Hypocrisy Watch: I am sure only a few will make it this far, so I will indulge myself a little. When I was in high school, I became starkly aware of the amount of hypocrisy in the world. I vowed I would try to limit my own hypocrisy as much as possible throughout my life, and it has served as my guide rail throughout. Insight and self-awareness ride alongside mental toughness and self-sacrifice. It's not enough to recycle, walk most places, keep your thermostat turned down in the winter and the AC off in the summer, to not just preach good health but live it all day, every day. I can still do better.
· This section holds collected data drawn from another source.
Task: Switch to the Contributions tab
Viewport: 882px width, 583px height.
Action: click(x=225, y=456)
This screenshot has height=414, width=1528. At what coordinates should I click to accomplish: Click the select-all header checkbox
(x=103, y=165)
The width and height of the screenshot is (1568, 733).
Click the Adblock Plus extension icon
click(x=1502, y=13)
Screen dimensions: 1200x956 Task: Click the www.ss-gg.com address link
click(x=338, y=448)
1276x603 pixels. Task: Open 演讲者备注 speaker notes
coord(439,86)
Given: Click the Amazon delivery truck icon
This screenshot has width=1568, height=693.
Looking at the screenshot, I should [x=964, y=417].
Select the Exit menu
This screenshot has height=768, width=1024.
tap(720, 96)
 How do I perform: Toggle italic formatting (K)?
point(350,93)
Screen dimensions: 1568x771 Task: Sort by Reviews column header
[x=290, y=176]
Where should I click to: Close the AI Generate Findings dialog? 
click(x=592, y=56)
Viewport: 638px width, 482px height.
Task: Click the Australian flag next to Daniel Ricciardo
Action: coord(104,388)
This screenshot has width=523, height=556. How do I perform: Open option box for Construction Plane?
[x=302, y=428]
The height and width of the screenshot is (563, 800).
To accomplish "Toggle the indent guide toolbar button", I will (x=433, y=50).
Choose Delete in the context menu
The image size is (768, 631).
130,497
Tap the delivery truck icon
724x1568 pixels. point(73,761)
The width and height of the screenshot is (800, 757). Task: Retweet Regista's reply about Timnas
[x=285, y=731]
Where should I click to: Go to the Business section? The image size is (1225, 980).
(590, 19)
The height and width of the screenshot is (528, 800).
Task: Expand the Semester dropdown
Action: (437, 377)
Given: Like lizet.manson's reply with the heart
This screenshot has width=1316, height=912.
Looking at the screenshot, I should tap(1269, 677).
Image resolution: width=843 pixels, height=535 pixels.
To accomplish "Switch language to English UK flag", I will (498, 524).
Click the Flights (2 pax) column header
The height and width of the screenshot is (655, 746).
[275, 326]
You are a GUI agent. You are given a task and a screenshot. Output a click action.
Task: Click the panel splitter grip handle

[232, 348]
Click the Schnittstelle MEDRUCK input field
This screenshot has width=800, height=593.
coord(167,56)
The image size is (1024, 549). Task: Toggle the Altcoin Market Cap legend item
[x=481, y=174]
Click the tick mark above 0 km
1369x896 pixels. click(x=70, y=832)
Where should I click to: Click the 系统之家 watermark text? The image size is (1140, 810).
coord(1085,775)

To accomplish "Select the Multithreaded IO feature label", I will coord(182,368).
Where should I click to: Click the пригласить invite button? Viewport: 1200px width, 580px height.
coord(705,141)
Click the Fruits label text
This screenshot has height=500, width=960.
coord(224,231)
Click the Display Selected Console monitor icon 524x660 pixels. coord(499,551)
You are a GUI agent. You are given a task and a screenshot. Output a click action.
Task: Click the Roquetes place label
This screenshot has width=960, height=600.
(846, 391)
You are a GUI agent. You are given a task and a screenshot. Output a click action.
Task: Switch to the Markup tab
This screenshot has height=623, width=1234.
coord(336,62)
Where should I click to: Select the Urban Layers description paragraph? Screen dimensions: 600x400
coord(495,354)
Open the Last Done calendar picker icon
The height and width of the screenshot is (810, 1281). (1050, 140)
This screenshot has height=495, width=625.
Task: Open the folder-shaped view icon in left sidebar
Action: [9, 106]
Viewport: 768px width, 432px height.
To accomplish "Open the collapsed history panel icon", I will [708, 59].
Thoughts for the year: I exercise a lot, and I can imagine someone looking at me and thinking "Terry is addicted to exercise." But it is the exact opposite: I am addicted to sitting around and reading, and I have to work every day to fight that addiction. It is astonishingly easy for me to take a few days off from exercise and completely forget what it is like to do it. It helps that I am really good at it and it makes me look great, but am I delusional about my personal toughness? Would it be more impressive if I wasn't blessed with huge lungs, a comfortable life with enough free time and this physique and still put in as much time, or if instead of overcoming muscle stiffness, inflexibility and bad feet and ankles I was dealing with even more difficulties?

Thank yous: As always to my mother Sandy and father Terry Sr. for their generosity, hospitality and tolerance of my lack of patience in dealing with them. Aunt Judy is a gem of a hostess. Greg and Kathy Wright for sharing a week of their busy lives on a great trip that would not have been much fun at all by myself. Kelsey O'Rourke for being a most able sounding board. My cousins for making get-togethers possible.

I hope you all have a wonderful end of the year and enjoy your time with others and can find ways to make next year even better for you and for the world around you!